Investors of Tyson Foods got cold feet on Monday (Aug. 26) amid concerns of steep production increases that will most certainly pressure poultry margins in the coming quarters.
Shares of Tyson Foods tumbled more than 7% following a downgrade by Bank of America/Merrill Lynch analysts who took the stock from a “buy” to a “hold” recommendation on a one-year target price of $32.
The stock was trading Monday afternoon (Aug. 26) at $29.17, down $2.31 per share following the downgrade.
Tyson Foods had been flying high of late hoisted by better operating margins linked to lower commodity grain costs and higher chicken prices. But analysts heeded caution on Monday, following steep increases in poultry production reported across the industry.
The Merrill Lynch team of Ryan Oksenhendler and Bryan Spillane said recent industry data indicates a steep increase in production that will likely squeeze operating margins sooner than expected – by the spring of 2014.
U.S. Department of Agriculture recently reported broiler egg sets rose 3% from a year ago, but pullet placements among breeders jumped 8% in July. At the same time cold storage levels rose 4% from June, and processors had 5% more chicken in the freezer at the end of July than they did a year ago. These stats forecast excess poultry supplies in the coming two quarters or so, and also threaten to cut short the rally in wholesale prices enjoyed by processors for most of this year.
Georgia Dock chicken prices for boneless, skinless breast were $2.08 cents per pound last week, up from $1.77 a year ago. Leg quarters, typically an export item, were bringing 53 cents per pound last week, up one cent from a year ago.
While Tyson is a diversified meat company, chicken has been one of the brighter spots in its portfolio this year. Beef and pork margins have been constrained from demand issues relevant to supplies of live cattle and hogs. Tyson Foods continues to invest its chicken and prepared foods segments in part because it will help drive the company’s value-added sales, a mission CEO Donnie Smith announced late last year.

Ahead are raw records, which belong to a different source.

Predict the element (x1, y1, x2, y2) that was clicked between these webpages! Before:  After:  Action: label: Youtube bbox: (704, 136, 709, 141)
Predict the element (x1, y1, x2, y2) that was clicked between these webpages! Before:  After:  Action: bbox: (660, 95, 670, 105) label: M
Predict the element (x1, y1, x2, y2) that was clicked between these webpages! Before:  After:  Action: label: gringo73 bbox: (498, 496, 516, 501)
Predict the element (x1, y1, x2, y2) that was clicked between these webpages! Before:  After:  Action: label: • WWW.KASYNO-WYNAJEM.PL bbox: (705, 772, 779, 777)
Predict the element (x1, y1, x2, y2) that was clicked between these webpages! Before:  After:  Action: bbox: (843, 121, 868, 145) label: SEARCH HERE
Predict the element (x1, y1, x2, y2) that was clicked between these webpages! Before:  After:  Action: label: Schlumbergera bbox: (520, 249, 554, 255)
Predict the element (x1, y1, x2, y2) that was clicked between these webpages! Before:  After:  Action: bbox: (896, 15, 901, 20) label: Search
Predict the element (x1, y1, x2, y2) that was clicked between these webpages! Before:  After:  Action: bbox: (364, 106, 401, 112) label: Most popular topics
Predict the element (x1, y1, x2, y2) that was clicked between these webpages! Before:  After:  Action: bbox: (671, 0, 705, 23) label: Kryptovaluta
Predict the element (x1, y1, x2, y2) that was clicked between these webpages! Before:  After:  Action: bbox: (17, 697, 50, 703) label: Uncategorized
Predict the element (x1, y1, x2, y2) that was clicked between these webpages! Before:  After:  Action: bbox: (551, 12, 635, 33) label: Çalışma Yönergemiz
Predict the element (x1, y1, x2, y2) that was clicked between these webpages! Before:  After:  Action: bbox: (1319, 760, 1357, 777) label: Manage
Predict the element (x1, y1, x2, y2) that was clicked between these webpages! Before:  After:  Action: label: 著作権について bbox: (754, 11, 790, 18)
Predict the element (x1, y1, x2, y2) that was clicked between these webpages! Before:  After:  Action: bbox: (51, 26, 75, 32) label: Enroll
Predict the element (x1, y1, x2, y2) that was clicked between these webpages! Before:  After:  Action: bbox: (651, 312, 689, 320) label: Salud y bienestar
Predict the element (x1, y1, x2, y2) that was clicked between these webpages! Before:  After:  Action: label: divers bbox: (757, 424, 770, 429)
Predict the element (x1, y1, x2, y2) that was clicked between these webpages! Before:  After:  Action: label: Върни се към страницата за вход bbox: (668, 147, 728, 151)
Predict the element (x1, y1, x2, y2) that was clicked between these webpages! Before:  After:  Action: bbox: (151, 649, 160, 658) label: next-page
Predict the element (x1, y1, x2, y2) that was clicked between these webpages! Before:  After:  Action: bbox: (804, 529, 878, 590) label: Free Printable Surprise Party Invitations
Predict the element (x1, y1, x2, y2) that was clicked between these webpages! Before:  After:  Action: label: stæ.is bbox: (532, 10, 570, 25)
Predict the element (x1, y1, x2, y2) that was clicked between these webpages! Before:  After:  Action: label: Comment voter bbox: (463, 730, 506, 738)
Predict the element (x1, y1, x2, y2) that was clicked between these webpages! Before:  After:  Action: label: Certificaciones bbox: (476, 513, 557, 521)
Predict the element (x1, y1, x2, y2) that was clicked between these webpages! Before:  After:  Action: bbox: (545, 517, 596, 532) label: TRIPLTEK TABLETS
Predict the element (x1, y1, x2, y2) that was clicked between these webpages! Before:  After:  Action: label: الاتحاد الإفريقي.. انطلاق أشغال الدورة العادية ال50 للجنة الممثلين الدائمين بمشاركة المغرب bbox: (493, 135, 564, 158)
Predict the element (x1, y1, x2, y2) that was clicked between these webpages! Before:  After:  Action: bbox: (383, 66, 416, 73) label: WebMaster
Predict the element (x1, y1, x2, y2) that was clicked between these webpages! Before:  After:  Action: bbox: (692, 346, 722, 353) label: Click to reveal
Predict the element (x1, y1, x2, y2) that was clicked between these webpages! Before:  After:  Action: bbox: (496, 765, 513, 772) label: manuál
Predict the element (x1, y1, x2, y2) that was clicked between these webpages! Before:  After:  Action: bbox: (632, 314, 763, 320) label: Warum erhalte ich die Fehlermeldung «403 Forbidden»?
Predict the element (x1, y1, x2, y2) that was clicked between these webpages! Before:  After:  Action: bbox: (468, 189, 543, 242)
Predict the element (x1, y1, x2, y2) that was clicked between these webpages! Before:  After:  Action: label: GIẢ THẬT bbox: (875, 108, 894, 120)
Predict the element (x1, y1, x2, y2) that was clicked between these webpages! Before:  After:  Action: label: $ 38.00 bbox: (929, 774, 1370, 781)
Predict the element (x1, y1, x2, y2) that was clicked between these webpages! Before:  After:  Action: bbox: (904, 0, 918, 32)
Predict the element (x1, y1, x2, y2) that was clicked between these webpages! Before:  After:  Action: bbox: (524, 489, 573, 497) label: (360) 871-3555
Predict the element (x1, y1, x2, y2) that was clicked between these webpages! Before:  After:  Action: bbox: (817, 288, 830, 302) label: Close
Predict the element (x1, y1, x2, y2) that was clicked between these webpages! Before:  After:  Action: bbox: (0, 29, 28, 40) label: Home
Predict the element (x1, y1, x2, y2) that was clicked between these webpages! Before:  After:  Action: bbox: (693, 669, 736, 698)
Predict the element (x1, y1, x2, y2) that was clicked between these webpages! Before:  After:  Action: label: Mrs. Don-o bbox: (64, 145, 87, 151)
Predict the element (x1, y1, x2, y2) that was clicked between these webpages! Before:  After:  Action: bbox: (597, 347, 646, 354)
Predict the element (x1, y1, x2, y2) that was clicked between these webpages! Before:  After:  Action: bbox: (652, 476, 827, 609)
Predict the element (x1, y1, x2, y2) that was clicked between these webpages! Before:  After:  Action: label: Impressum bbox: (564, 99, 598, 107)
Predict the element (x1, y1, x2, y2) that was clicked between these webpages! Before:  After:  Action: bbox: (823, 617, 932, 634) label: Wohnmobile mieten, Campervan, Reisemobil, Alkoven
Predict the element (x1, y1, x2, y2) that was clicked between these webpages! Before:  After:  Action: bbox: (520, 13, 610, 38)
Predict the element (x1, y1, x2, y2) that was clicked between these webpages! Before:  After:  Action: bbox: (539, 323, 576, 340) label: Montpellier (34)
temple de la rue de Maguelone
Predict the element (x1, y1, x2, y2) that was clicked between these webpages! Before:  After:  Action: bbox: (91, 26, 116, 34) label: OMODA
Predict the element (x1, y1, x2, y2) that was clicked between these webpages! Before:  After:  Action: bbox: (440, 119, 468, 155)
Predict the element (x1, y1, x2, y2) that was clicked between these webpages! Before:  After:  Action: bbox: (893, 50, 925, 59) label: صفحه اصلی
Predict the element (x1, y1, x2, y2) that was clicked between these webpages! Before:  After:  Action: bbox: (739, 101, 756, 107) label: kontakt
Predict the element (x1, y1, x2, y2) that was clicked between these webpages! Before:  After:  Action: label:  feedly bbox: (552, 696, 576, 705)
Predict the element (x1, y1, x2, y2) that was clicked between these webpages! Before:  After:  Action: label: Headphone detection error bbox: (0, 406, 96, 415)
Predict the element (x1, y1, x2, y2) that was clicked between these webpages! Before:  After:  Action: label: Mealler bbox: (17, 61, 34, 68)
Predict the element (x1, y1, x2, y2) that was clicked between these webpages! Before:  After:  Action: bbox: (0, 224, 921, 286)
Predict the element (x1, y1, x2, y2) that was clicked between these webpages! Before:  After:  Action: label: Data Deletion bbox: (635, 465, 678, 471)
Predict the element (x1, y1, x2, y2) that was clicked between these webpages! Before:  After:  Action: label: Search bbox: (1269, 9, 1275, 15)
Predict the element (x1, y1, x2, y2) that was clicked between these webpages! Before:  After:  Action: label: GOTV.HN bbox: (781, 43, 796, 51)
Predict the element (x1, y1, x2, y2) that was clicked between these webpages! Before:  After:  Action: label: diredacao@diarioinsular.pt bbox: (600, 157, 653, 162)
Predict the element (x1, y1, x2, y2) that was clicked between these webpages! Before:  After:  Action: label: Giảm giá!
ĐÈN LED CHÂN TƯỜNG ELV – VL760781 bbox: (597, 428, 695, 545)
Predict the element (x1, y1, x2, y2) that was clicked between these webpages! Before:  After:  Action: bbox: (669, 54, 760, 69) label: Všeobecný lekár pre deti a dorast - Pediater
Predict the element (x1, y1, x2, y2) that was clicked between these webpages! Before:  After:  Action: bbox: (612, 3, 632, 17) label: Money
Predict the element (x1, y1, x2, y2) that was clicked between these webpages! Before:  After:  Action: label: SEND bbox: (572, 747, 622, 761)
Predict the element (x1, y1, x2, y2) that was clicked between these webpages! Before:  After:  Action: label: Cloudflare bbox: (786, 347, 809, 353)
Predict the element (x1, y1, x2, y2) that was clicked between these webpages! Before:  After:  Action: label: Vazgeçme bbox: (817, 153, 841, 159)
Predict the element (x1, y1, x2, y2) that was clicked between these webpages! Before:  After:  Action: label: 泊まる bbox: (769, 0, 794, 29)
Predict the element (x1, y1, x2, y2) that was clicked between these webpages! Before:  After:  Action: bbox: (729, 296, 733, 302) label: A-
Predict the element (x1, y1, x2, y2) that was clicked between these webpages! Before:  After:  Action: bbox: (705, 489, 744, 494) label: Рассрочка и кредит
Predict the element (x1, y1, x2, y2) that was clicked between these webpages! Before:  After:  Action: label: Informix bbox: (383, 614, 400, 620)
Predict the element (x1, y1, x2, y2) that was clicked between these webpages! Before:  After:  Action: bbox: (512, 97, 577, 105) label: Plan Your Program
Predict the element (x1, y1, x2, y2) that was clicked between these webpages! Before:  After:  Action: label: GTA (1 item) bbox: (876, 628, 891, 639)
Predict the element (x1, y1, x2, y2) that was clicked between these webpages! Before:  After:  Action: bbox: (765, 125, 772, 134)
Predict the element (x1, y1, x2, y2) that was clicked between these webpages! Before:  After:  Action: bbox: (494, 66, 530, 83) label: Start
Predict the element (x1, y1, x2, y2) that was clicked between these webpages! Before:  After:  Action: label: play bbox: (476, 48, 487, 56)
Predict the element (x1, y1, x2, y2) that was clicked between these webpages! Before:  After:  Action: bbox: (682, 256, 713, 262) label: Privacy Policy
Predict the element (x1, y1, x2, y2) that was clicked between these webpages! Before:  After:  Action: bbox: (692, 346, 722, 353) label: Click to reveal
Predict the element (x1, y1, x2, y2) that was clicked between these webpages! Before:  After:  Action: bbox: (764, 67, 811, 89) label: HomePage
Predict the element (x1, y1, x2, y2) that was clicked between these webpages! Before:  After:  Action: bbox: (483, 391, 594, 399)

Smith said in the company’s recent earnings call that Tyson’s move toward growing value-added sales 6% to 8% this year is on track with 5% gains made through three quarters of 2013. Last year roughly 45% of Tyson Foods’ sales came from value-added products. That was $15 billion of the $33.3 billion the meat giant posted in total revenue, according to analysts with Fitch Rating Service.
Using that data, half of Tyson’s total sales are now perceived as valued-added. These products command a larger profit margin than commodity whole or chicken parts. They also provide some insulation against this perceived threat of declining industry margins.
Earlier this month, Tyson executives said they expected U.S. chicken production to increase 2% to 3% in fiscal 2014. Smith said Tyson’s chicken segment should be operating at or above its normalized range through next year.
Tyson was not the only company impacted from the Bank of America downgrade. Its chief competitor, Pilgrim’s Pride, also lost 7.75% of its share value on Monday. Shares of Pilgrim’s closed at $15.47, down $1.30 on the day.
Both companies recently reported strong results in chicken. Tyson’s chicken sales rose 10.6% over the past year to $3.16 billion, largely on the heels of higher demand. S&P Capital IQ analyst Tom Graves expects chicken to provide the largest amount of profit for Tyson this year and next, helped by a likely reduction in grain costs thanks to lower corn and soybean prices.
Pilgrim’s reported chicken sales of $2.18 billion in the recent quarter. Sales rose 10.5% from a year ago. Pilgrim’s CEO Bill Lovette, told investors on July 31 that he believed the “industry remains disciplined to the supply and demand fundamentals necessary for profitability.” He said the higher egg sets also met with lower hatchery rates compared to a year ago. Lovette said when looking at cumulative chick placements, the industry is still at one of its lowest levels since around 2007.
The one thing analysts and poultry executives do agree on is that cost-conscious consumers continue to purchase more chicken than beef, given the lower prices per pound.